A street gospel preacher may be arrested for speaking ‘hate crime’ if someone chooses to be offended (God only had one Son, and he made him a gospel preacher; Mark 1:38). There is clearly an undercurrent of latent hostility to Christianity in this country, shown in many subtle ways. Where will it lead?
I am not trying to suggest a league table of atrocities – all are vile. But, world-wide and on a purely numerical basis, the atrocities inflicted on Christians – violence, eviction, abduction, captivity, rape, imprisonment, murder – far exceed crimes committed against any other group because of their religious faith.
I am convinced that, although there may be other factors involved, anti-Semitism and anti-Christian hostility are primarily from the same manger – literally. Christ was a Jew, fully immersed in the historic Jewish scriptures. In spite of the tinsel-clad nativity scenes ‘in the bleak mid-winter’, with shepherds with tea-towels on their heads, and three kings from the orient (they weren’t kings, but astrologers/astronomers, and all we know is that there were more than one), the baby grew into a man who was ‘despised and rejected’.
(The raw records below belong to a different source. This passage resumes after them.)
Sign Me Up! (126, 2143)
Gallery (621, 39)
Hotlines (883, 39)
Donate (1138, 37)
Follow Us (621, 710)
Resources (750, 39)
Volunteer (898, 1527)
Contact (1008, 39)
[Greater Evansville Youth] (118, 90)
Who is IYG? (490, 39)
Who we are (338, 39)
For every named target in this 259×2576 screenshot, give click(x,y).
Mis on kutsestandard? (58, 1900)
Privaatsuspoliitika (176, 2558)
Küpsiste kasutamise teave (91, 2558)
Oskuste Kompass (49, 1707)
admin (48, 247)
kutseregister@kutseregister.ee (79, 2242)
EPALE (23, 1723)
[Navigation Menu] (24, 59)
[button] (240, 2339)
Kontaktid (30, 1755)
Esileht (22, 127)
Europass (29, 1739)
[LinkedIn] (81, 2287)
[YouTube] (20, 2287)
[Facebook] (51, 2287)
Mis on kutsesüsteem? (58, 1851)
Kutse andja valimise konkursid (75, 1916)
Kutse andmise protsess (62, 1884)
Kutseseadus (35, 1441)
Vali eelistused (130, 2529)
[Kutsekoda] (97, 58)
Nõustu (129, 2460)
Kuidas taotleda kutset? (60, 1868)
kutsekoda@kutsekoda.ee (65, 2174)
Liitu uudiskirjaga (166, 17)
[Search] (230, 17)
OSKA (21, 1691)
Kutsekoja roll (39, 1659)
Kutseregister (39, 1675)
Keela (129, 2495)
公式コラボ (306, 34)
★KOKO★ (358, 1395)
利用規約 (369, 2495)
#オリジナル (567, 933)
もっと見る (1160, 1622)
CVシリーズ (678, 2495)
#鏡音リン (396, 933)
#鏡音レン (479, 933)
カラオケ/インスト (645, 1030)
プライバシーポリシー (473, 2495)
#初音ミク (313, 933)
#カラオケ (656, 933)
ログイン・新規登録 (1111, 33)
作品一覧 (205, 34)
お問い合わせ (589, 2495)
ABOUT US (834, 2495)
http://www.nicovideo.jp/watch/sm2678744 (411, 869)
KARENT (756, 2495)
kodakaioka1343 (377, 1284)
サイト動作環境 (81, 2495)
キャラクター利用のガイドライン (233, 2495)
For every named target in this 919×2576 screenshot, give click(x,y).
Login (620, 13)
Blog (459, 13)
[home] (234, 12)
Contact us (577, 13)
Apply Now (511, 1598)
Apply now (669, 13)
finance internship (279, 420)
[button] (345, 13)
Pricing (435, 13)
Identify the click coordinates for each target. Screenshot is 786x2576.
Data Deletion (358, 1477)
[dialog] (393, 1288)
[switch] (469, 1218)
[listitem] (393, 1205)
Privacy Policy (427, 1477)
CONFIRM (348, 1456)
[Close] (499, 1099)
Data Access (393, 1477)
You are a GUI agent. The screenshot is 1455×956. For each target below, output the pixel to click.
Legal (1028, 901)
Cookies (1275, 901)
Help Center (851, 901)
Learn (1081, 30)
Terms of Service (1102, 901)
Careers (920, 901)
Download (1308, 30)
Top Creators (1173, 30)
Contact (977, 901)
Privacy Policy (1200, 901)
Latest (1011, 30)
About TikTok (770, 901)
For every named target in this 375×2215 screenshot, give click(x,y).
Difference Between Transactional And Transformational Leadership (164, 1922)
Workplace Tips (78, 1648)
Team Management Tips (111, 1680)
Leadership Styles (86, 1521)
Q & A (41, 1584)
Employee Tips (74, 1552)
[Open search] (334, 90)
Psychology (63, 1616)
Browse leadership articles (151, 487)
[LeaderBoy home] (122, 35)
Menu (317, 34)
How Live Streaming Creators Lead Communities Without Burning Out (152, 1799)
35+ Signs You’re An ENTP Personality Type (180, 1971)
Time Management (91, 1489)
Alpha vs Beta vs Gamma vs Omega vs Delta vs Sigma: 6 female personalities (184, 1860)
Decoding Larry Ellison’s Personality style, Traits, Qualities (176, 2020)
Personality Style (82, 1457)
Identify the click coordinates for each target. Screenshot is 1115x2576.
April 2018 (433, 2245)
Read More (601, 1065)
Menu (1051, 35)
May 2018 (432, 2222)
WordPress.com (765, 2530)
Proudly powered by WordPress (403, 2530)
In the traditional Service of Nine Lessons and Carols, the last lesson is from John 1:10-14. ‘He was in the world, and though the world was made by him, the world did not recognise him. He came to that which was his own, but his own did not receive him.’
We now live in a world which has rejected Christ, who told his disciples: ‘If the world hates you, keep in mind that it hated me first’ (John 15:18).
I am convinced that this is the real ‘oldest hatred’, as demonstrated throughout the world today, whether it be anti-Semitic or anti-Christian.